How does using R=3 compare with R=2 or R=1 (where applicable) for FF Core vs FFPicks portfolios? Are we seeing apples and oranges?
The Fidelity Fund Picks Fidelity Funds Only portfolio shows almost comparable AR with better Sharpe's compared to FFCore.
I would like to see more testing on R values and rebalance timing for these portfolios. Testing on Monthly vs. Bimonthly vs. Quarterly rebalancing. For instance, is it better to rebalance monthly using R=2 for all funds or is it better to rebalance bimonthly with R=1 for all funds?
I tend to think that the FF Picks are just that. Funds that Fido experts think will do well in the coming months based upon their analysis. Not that they are getting a spif from the fund management. Perhaps I am naïve. I also tend to prefer funds over ETFs as I think (again, perhaps naively) that some managers can deliver better than an index, especially in international and EM. The trick is to find the best managers.
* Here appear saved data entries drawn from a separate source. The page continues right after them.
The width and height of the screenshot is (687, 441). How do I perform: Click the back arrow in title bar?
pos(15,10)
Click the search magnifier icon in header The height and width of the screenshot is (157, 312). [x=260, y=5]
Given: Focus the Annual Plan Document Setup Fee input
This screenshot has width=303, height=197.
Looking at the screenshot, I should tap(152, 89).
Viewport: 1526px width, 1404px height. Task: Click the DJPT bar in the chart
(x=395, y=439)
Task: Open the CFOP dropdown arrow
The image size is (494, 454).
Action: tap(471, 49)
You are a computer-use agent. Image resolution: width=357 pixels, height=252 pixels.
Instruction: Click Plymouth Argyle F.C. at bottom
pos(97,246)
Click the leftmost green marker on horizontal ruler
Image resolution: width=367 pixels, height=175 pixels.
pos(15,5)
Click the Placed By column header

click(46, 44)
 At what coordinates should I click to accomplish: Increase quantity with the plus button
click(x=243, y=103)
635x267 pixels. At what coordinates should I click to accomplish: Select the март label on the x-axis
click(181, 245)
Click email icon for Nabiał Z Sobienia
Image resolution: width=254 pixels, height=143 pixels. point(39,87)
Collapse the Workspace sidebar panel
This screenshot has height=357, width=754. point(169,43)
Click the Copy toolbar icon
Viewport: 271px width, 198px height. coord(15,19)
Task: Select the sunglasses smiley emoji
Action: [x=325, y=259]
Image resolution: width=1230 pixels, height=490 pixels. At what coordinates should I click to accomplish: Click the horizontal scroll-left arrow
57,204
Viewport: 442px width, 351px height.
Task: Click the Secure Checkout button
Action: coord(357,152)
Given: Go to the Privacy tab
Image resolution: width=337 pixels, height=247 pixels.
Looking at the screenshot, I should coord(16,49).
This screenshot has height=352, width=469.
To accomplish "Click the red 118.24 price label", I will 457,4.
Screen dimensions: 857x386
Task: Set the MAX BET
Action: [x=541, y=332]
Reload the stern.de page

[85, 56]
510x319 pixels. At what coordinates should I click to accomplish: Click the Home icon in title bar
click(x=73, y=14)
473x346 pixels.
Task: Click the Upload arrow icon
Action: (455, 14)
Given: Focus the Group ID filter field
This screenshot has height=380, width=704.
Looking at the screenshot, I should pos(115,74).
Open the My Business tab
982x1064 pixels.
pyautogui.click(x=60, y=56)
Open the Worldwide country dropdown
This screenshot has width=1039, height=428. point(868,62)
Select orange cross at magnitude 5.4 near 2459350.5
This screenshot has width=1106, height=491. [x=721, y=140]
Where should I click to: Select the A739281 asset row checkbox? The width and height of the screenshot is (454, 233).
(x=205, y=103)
MyPlan IQ looks at a lot of funds. Fidelity has oodles of funds in their "no transaction fee" category both Fidelity brand and other brand. I would think MyPlan would be able to discern the best funds from all available and develop a core portfolio. Same for Schwab etc. The Core portfolios seem light on the number of funds per asset class. More good funds could be added. Would that help? Who knows. Let's just doing the boring thing and index.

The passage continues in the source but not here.